Chicken Chinese Chilli with Egg Fried Rice


INGREDIENTS (Serves Two):

For the Chicken :

250 gms Chicken Breast Diced
2 Red Onions Diced
1 bowl Mixed Peppers diced
100 gms Baby Corn boiled & Sliced diagonally
4-5 Garlic Cloves Sliced diagonally
4-5 green Chillies Sliced diagonally
1 Inch Piece of Ginger julienned
1 tsp Chinese Five Spice Powder
1 Egg beaten with a pinch of chinese five spice powder
Self Raising Flour
Freshly Crushed Pepper
1tsp Soy Sauce
1tsp Red Chilli Flakes
1 packet Chinese Chili Meal Mix by Knorr
Salt to taste
Oil to deep fry

For the Egg Rice:

250gms Rice (cooked and refrigerated over night)
5-6 Spring Onions sliced
1 large carrot finely diced
Half Cup Beans, finely chopped
2 eggs beaten
1 tsp roasted sesame oil
1 tsp Soy Sauce
freshly crushed pepper
Salt to taste
2 tbl spoon refined oil

Method:
For the Chicken:

Boil diced Chicken till 3/4th cooked.

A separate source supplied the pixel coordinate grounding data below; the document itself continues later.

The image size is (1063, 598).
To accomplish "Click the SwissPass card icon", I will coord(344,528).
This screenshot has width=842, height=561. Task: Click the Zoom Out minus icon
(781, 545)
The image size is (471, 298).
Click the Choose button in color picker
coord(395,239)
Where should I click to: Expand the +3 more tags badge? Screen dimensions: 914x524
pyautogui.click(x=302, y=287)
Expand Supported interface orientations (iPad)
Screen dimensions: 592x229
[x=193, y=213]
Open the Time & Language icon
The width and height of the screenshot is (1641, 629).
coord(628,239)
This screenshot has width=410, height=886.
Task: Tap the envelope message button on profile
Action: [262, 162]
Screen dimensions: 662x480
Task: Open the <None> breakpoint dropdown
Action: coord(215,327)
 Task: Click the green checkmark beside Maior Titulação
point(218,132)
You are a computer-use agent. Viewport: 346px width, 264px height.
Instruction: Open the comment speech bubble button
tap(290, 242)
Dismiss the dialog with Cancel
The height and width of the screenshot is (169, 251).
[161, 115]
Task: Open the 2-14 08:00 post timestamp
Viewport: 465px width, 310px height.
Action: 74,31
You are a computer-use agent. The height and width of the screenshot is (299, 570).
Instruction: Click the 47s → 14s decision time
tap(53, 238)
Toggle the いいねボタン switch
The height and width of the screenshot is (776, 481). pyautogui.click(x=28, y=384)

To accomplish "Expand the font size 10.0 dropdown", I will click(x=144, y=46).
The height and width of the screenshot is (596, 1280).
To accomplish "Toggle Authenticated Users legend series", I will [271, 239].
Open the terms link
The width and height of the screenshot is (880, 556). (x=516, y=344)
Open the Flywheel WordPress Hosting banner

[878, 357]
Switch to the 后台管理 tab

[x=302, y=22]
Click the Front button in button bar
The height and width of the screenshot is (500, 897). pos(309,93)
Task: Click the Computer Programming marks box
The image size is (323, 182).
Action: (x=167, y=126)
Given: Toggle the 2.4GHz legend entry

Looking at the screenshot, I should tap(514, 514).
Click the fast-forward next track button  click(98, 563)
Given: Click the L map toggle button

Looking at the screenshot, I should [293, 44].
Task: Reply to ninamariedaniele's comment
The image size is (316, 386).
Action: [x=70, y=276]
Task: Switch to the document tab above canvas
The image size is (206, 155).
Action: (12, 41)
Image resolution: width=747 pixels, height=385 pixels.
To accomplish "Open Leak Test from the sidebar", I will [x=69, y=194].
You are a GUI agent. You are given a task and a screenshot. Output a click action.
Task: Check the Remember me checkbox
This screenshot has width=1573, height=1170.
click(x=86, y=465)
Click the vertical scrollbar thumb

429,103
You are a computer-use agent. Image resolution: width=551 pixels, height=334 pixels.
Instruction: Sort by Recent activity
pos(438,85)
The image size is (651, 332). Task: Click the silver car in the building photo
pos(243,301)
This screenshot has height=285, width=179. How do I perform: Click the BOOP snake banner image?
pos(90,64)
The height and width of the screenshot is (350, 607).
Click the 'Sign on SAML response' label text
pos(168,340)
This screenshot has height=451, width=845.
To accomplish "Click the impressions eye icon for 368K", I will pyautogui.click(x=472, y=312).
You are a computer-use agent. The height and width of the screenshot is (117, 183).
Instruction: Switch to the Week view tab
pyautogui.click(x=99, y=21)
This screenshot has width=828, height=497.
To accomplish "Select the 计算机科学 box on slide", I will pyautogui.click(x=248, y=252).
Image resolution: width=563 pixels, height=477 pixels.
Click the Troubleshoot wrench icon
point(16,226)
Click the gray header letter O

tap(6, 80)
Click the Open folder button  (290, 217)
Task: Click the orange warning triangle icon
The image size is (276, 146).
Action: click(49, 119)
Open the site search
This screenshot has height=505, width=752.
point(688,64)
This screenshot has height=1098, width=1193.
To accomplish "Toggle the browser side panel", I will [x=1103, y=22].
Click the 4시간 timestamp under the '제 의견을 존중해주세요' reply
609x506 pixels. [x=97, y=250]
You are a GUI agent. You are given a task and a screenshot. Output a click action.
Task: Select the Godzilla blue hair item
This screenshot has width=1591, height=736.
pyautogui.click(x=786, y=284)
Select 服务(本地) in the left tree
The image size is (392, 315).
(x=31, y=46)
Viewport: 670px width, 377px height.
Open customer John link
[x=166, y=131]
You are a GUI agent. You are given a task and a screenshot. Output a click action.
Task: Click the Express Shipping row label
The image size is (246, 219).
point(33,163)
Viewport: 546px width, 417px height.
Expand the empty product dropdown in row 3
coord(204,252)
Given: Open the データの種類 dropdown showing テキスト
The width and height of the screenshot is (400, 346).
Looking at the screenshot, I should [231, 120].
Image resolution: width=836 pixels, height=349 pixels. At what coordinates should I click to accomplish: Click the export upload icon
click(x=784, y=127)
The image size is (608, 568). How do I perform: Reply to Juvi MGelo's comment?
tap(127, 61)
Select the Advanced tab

Drain and keep aside, mix salt and Chinese five spice powder with self raising flour.Fold the chicken pieces in beaten egg and then into the flour and spice mix and deep fry.Keep aside. Heat oil in a pan and add chopped garlic, green chillies diced onions and julienne ginger, saute for a minute and add rest of the diced peppers and baby corn, sauté and now add chicken and red chilli flakes. Mix Knorr Chinese Chilli mix with water and add, Cook till thick consistency.

TIP : Add a few drops of Tobasco and garnish with freshly chopped coriander.

For the Egg Rice:

Beat two eggs with a teaspoon of toasted sesame oil and freshly crushed pepper corns and keep aside. Heat oil in a wok , add rice and sauté, now add the sliced spring onions, carrots and beans. Add freshly crushed pepper and salt.
Now move rice to one side of the wok and pour the beaten eggs on the other, leave for 30 sec and start mixing the egg with a chopstick.Now mix with the rice . Add soy sauce.

Serve both side by side in a pasta bowl.